EXTRACTED DATA:
--------------------------------------------------

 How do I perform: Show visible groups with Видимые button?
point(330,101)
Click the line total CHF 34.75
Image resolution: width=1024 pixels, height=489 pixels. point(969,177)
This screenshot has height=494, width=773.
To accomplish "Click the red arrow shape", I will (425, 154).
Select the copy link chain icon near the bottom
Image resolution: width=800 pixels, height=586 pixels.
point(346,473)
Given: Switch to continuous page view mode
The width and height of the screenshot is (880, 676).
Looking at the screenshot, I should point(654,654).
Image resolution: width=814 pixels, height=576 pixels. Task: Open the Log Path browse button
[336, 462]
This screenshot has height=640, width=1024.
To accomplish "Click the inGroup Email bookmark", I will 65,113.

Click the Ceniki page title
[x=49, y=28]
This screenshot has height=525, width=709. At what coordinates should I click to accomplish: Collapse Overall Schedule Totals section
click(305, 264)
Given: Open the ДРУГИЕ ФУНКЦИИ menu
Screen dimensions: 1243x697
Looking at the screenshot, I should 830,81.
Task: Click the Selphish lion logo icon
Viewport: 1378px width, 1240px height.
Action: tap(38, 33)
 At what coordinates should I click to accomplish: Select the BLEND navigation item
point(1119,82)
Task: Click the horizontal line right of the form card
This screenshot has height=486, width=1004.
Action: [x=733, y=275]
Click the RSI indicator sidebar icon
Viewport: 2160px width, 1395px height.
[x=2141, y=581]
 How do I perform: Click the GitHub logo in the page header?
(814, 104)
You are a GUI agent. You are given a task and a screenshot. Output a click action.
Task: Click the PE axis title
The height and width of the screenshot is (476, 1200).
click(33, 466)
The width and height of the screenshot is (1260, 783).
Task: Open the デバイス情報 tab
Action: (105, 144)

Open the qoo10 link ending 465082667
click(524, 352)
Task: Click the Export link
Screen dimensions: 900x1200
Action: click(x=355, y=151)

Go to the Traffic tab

--------------------------------------------------

EXERCISE INSTRUCTIONS: Render the listing above as a numbered list, from its first line up to and including the line with "point(346,473)". Leave out any blank lines.

WORKED ANSWER:
1.  How do I perform: Show visible groups with Видимые button?
2. point(330,101)
3. Click the line total CHF 34.75
4. Image resolution: width=1024 pixels, height=489 pixels. point(969,177)
5. This screenshot has height=494, width=773.
6. To accomplish "Click the red arrow shape", I will (425, 154).
7. Select the copy link chain icon near the bottom
8. Image resolution: width=800 pixels, height=586 pixels.
9. point(346,473)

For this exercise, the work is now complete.